We had gone over every question we could think of that visitors might ask at the Open House. We wanted to make sure that we were answering the visitors’ questions as accurately and thoroughly as possible. Whether it was the historic or prehistoric component of the site, we thought we had figured out the majority of the usual questions about archaeology and Old Colchester. We were wrong. While we were uber prepared, the visitors came even more prepared with an arsenal of interesting and intriguing questions. They had been doing their homework and following this blog. We were impressed. When it came to the projectile points and prehistoric ceramics, I was at the helm for the discussion of those artifacts we had on display. While we are lucky to have the few projectile points and ceramics that we do as they are not a common occurrence during our excavations, these few artifacts give us great information. The Open House gave us a great opportunity to discuss the park, sites and artifacts.
The very first question I got regarding the recovery of a Savannah River type projectile point from our site was, “Where is the Savannah River?” Of course! Why would the name of the type of projectile point come from 100s of miles away? “So is this Accokeek ceramic from somewhere else?”

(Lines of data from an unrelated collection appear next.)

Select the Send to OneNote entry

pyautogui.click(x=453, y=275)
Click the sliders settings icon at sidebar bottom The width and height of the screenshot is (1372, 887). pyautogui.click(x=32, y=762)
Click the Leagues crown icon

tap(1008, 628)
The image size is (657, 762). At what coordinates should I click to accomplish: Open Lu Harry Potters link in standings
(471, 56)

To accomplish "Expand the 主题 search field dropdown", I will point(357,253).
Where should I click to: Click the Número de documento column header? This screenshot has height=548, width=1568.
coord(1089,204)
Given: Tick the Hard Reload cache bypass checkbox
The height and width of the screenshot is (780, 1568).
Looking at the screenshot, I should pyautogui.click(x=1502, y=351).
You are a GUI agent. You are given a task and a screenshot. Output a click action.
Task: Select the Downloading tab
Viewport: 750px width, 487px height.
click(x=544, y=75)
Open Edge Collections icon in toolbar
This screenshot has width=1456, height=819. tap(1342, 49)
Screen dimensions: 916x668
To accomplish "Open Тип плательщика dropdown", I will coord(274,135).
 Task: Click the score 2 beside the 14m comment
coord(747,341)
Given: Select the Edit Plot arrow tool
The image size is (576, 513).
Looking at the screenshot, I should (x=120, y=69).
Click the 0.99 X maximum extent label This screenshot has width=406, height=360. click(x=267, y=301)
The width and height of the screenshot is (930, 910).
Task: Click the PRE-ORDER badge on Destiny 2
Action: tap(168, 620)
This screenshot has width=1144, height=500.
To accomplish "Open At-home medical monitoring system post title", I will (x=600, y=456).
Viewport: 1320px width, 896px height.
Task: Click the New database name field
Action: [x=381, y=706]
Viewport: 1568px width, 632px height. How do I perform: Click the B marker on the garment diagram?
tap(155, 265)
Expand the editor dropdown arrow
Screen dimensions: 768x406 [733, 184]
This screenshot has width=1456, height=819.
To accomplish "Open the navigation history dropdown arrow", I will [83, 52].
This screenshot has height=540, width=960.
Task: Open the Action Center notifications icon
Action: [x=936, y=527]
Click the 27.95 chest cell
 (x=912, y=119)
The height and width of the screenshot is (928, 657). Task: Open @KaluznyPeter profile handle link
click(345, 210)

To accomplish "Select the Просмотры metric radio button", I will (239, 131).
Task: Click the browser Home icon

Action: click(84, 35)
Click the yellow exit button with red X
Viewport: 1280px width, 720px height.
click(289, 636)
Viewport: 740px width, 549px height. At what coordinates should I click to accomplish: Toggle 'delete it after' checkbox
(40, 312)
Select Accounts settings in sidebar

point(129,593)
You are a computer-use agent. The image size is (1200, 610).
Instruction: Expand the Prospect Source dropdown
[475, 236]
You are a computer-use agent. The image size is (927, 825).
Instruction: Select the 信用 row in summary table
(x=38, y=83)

It happened time and time again as the visitors floated through. It dawned on me that it might be time to explain typologies for our blog followers and perhaps some of our new friends to the blog via the Open House. Throughout time, different styles of projectile points and ceramics seem to have been popular from trends we see in similar morphological attributes or characteristics (for example, thicker side-notched projectile points are associated with the Archaic period and hard thin-walled quartz-tempered ceramics are associated with the Late Woodland). Over the years, as more data has been recovered from excavations in the Middle Atlantic and published in peer-reviewed journals, we are able to lump certain styles within fairly tight time periods. The first “type” is typically named after the site where it was found. Therefore, the Accokeek ceramic type…you guessed it…found at the Accokeek site. The Lamoka point…from the elusive Lamoka site in upstate NY. When we find one of these artifacts that we can “type” within the currently accepted typology, we can call that artifact “diagnostic”. This is the case with Palmer points, which can indicate that a site was occupied by humans as far back as 8000 BC. The typology is buttressed by radiocarbon dates at different sites around the Middle Atlantic which yield a similar point with similar characteristics as the originally defined Palmer point.
As scientists, we are able to roll with the punches too though…new discoveries disprove old hypotheses and sometimes the date range for typologies changes based on new discoveries (as is the case with the Piscataway points now spanning the Late Archaic through Early Woodland). One of our jobs as archaeologists is to be able to be fluid with new technologies and dating methods. Another is to be honest when we can’t actually get an answer from an artifact. This is one of the most important lessons I learned and one that I try to impress upon other colleagues during lithic analysis training. One of the guiding rules to projectile point typology is that you cannot determine a point type if you do not have the base (remember the side-notched points of the archaic?). That alone rules out typing fractured tools without the base.
One can debate the virtues or pitfalls of typologies for eons. What cannot be argued with is that humans and their ancestral lineages have been utilizing stone for millions of years. It only stands to reason that as humans evolved, there were multiple factors at play when it came to producing the types of stone.